[Element and text location lines]
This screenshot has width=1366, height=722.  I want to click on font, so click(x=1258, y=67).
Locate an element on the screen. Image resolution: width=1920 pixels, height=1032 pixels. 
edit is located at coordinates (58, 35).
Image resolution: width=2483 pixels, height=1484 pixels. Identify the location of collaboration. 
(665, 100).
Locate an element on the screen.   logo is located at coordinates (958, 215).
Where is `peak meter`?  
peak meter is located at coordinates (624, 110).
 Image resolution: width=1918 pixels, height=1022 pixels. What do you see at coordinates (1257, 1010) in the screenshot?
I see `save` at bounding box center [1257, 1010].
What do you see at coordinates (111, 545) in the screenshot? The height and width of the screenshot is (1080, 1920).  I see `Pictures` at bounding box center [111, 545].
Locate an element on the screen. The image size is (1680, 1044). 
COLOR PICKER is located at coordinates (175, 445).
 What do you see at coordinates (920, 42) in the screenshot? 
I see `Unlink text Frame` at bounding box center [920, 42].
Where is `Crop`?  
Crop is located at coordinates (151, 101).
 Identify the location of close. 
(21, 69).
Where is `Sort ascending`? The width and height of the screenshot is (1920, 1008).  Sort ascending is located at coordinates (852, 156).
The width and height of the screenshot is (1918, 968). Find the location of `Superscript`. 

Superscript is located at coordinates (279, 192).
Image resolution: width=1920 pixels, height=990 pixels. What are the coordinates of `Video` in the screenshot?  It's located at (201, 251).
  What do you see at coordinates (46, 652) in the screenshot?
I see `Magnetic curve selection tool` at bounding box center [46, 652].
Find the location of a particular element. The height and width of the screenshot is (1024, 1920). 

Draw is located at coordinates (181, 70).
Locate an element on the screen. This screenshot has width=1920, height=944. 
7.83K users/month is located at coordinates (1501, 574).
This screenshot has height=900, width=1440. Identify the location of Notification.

## Problem details
Output the stretch of lines above from the line containing "coordinates (958, 215)." through the line containing "coordinates (852, 156)." as a numbered list, leaving out any blank lines.

## Task output
1. Locate an element on the screen.   logo is located at coordinates (958, 215).
2. Where is `peak meter`?  
3. peak meter is located at coordinates (624, 110).
4.  Image resolution: width=1918 pixels, height=1022 pixels. What do you see at coordinates (1257, 1010) in the screenshot?
5. I see `save` at bounding box center [1257, 1010].
6. What do you see at coordinates (111, 545) in the screenshot? The height and width of the screenshot is (1080, 1920).  I see `Pictures` at bounding box center [111, 545].
7. Locate an element on the screen. The image size is (1680, 1044). 
8. COLOR PICKER is located at coordinates (175, 445).
9.  What do you see at coordinates (920, 42) in the screenshot? 
10. I see `Unlink text Frame` at bounding box center [920, 42].
11. Where is `Crop`?  
12. Crop is located at coordinates (151, 101).
13.  Identify the location of close. 
14. (21, 69).
15. Where is `Sort ascending`? The width and height of the screenshot is (1920, 1008).  Sort ascending is located at coordinates (852, 156).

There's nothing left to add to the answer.